Pour ce qui est des appareils photo numériques, personnellement je laisse cela aux photographes d'actualité ou sportifs et aux touristes. Un plateau de cinéma est le lieu où une certaine alchimie opère entre des comédiens qui incarnent un personnage et des techniciens qui captent leurs émotions. La photo à pellicule argentique oblige, grâce au temps de développement, le photographe à jouer l'instant décisif cher à Henri Cartier-Bresson. C'est pas avant, c'est pas après, c'est à ce moment-là. La photo numérique en offrant un résultat immédiat rend paresseux. Or, personnellement, et c'est ce qui me passionne, c'est la concentration qui règne sur un plateau suivi de poses certes, mais cette concentration le photographe doit la faire sienne pour saisir la magie du cinéma sinon, une fois encore, on tombe dans la photo standard, promotionnelle.

 

Jean-Michel Vlaeminckx

C. S. : Puisque tu es non seulement photographe de cinéma, mais aussi photographe tout court, comment vois-tu l'évolution de la photographie ? À ton avis, des Salgado ou des Natchwey peuvent-ils laisser croire que des photojournalistes se sentent encore suffisamment concernés par le monde qui les entoure, pour avoir envie de le montrer à leurs semblables ? 

JMV : La photographie, comme le cinéma, deux arts qui utilisent la pellicule argentique, ont connu leur heure de gloire au siècle passé.

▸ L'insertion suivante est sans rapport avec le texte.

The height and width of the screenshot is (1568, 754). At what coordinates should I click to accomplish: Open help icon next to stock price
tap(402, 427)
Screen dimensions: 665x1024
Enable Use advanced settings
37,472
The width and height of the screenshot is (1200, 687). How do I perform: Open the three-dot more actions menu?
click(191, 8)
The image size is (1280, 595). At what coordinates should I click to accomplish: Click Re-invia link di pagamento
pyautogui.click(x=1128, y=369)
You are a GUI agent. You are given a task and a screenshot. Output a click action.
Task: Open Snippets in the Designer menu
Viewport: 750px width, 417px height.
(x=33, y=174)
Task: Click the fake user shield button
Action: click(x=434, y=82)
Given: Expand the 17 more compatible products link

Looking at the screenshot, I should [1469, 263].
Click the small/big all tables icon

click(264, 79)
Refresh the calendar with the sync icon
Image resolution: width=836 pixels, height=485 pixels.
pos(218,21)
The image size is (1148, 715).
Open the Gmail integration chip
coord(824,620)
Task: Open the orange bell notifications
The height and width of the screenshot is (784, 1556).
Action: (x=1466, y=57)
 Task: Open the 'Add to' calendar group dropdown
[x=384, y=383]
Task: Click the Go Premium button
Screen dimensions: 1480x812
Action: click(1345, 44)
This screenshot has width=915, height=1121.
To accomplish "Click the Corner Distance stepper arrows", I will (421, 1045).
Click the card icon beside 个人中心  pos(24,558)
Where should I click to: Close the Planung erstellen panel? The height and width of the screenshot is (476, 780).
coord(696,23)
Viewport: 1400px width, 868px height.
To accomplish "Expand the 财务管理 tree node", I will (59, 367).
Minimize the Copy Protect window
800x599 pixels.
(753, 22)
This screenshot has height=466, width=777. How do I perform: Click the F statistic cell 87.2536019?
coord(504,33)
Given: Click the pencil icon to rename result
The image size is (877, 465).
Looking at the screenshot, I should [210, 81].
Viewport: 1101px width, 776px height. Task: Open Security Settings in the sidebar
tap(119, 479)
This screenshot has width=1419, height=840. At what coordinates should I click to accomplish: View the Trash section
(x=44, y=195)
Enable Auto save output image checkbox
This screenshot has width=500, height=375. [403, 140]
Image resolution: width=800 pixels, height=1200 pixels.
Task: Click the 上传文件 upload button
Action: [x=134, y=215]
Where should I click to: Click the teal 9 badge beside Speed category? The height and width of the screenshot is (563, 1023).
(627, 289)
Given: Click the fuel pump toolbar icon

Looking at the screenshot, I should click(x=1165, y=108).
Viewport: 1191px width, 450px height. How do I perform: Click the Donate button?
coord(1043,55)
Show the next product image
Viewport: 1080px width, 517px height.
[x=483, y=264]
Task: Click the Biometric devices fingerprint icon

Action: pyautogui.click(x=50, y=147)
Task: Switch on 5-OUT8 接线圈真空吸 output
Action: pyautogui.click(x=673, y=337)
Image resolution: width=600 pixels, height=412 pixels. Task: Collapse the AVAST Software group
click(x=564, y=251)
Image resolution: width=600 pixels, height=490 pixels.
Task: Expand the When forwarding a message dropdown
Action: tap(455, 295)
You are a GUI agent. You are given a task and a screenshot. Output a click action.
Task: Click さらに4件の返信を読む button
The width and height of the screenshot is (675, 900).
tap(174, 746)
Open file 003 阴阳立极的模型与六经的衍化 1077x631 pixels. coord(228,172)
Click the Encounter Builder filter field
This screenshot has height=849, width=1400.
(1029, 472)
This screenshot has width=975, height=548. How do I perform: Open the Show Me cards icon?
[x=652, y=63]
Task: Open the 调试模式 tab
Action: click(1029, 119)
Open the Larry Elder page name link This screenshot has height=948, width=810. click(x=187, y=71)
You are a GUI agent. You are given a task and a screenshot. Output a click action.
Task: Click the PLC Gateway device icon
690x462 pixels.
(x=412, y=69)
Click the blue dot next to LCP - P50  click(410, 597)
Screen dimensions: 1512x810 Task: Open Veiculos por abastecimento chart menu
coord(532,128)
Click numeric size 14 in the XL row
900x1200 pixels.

La photographie, comme le cinéma, continuera à être populaire, mais formatée. Si on se réfère à ce qui se passe aux États-Unis, seul 2 à 3 % de la population à un niveau culturel suffisant que pour comprendre la singularité d'une expression artistique. Le rouleau compresseur de la culture standardisée à consommer rapidement engendre des retours sur investissements qui sont plus importants que la symbolique culturelle. Ce qui signifie qu'il y aura toujours des photographes posant un regard neuf sur le monde. La question est de savoir s'ils auront encore autant d'audience que leurs prédécesseurs. J'en doute. La démocratisation de la culture a été une parenthèse de quelque cinquante années. Les identités culturelles dans ce troisième millénaire tendent à disparaître au profit de l'uniformité. Donc, des Salgado et des James Natchey, il y en aura toujours. Seront-ils aussi diffusés qu'aujourd'hui ? 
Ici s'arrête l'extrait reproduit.